I felt completely disgusting and miserable. The evening activities involved my head in the toilet throwing up and my pelvic floors totally giving way so I was also peeing myself through my pj’s onto the bathroom floor. My husband watching over me, telling me it’s ok and then wiping up the urine and vomit was a real low point but he was there for me the entire time.
One evening I mustered up some energy to take a quick walk around the garden for some fresh air. My husband came out to check on me and found me vomiting in our flower bed. He said it was good fertiliser, but I beg to differ!
In sickness and health really is a good vow to say on your wedding day just incase!
The following day I had a fitting for a tv commercial that was being shot in South Africa. It was a big deal and I had to be there. They fit the clothes according to my body so nobody could replace me in such a short amount of time. So I went with a Sainsburys bag always by my side just incase I needed to vom and survived the day nibbling Jacobs crackers and drinking Lucozade for energy. I wasn’t sure if I was feeling the norovirus, the pregnancy or both but gratefully I made it through the day!
Things started to get a little easier after this. The stables smell wasn’t so apparent anymore and I didn’t have to rest every hour. My impending trip to South Africa was looming and all thoughts of ‘can I do this?’ was all I could think about. The long haul flight, the long working hours, and of course now I was almost 11 weeks pregnant and was starting to show. Could I keep up the pregnancy secret for the week we were shooting?
I’m now in my second trimester and looking back on this seems like a distant memory. I am feeling on top of the world (most of the time) and I did manage to find some great remedies that helped me along the way. To confirm, I am not a doctor, I am not medically trained, but I am pregnant and just because they worked for me doesn’t necessarily mean they will work for you but I hope they do!
For nausea/morning sickness –
- A Weleda homeopathic remedy called Nux Vom. I took this every day and it did feel like it was making a difference.
- Drinking herbal tea from Myrtle & Maude.
- Wearing travel sickness bands around my wrists. This worked well but of course I can’t wear these when I’m at work!!
- Ginger! Eat or drink it – ginger is your friend.
- Take Vitamin B6.
- Mia & Dom Morning Sickness Balm
- Nibbling on plain crackers throughout the day does take the edge off a little. I found having an empty stomach made it worse. I carried crackers around with me everywhere I went!
- Bubbles. Drinking sparkling water, Coke, Lucozade, Ginger Beer really helped me.

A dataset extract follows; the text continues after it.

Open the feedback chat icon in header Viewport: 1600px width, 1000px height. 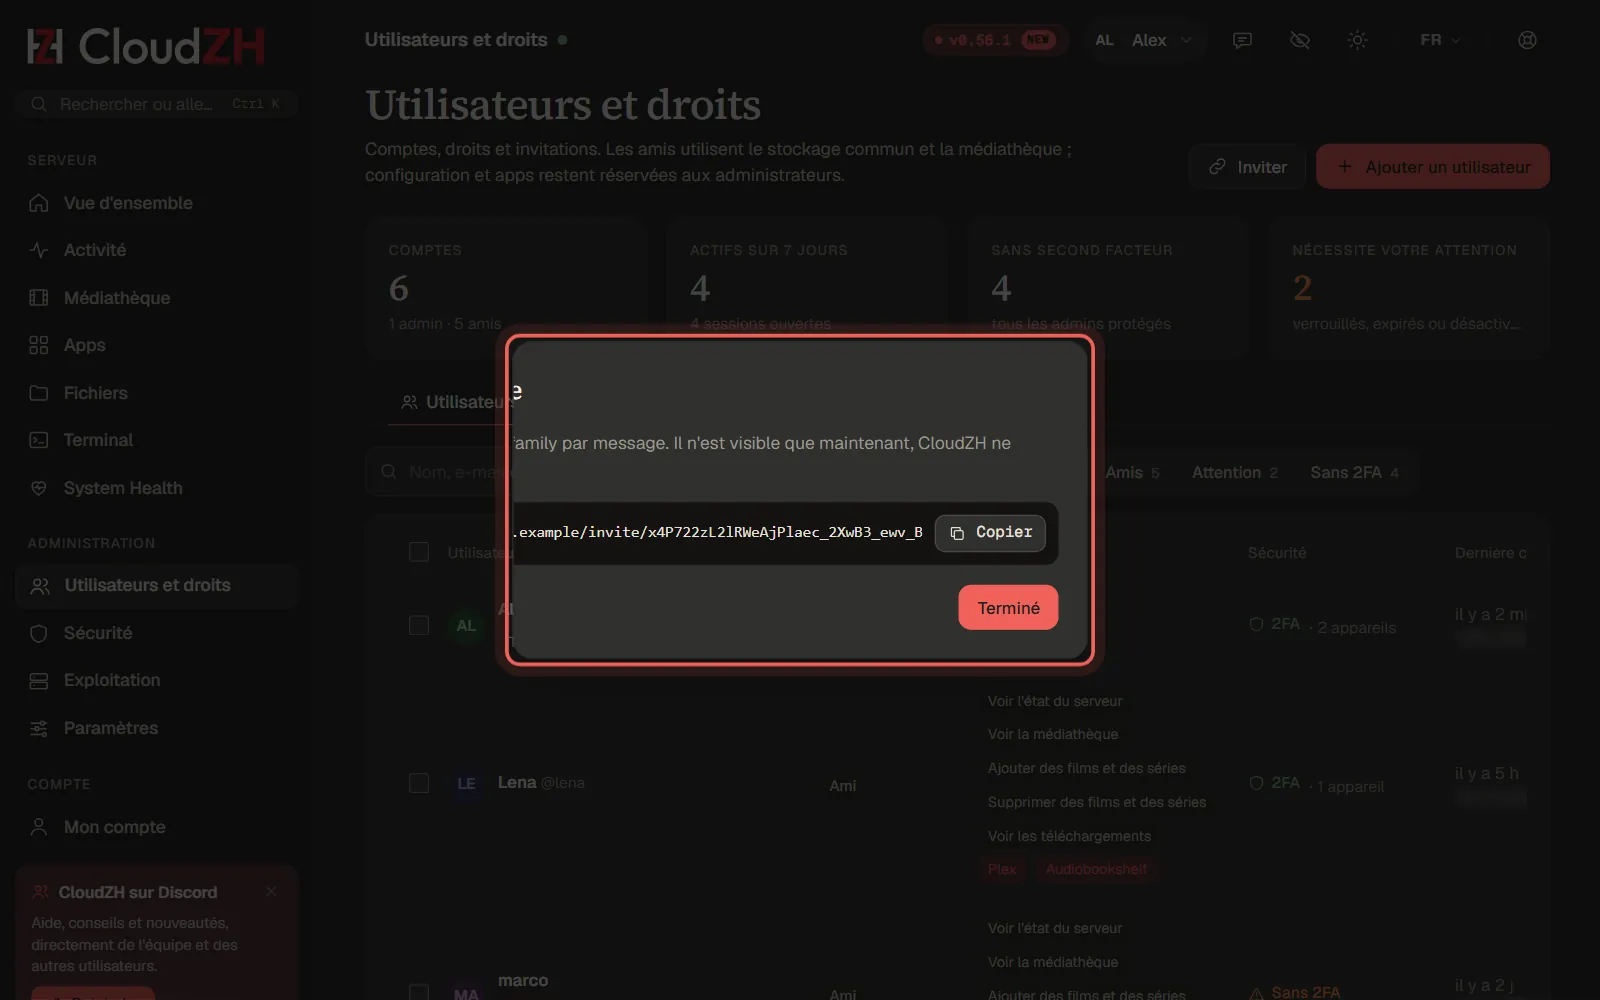pos(1242,40)
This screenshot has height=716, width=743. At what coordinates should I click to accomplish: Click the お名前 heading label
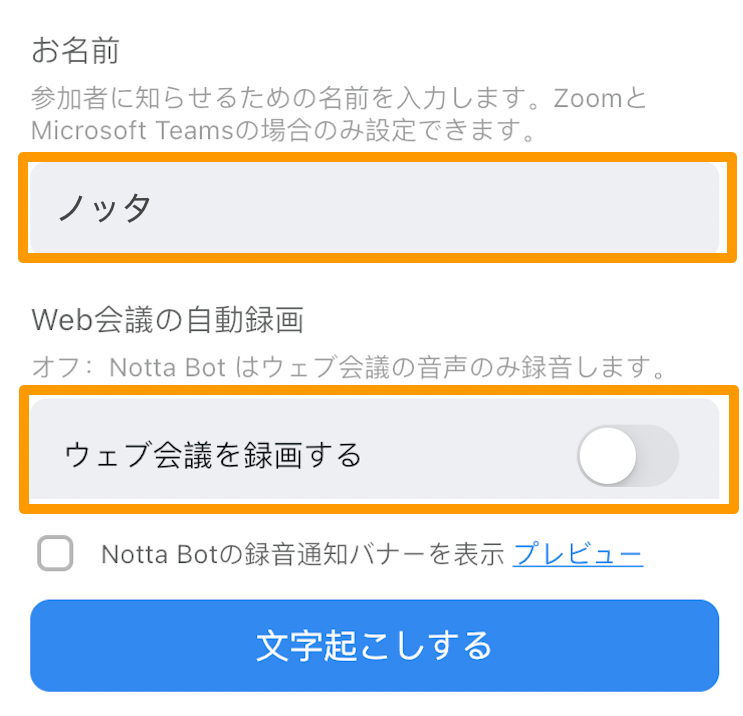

- Chewing gum – I chewed a lot of gum when I was working on set shooting (much to the photographers annoyance). I think I did this to take my mind off feeling sick and the minty taste made me feel slightly better. Only downfall is, this made me hungry, which can trigger more nauseas so make sure those crackers are around!
- Laugher. On my really off days I would YouTube things that I knew would make me laugh, like funny cats for example. Laughter really is the best medicine!
If you’re in your first trimester and you’re feeling like a bag of spanners I hope this will bring you some light at the end of the tunnel. This too shall pass – just keep your eye on the prize!
See you next week
Louise xx
Awesome post penny! Love you x
This is lovely! I am so happy that someone else went through the same shit like i am now… feeling better already! Thanks!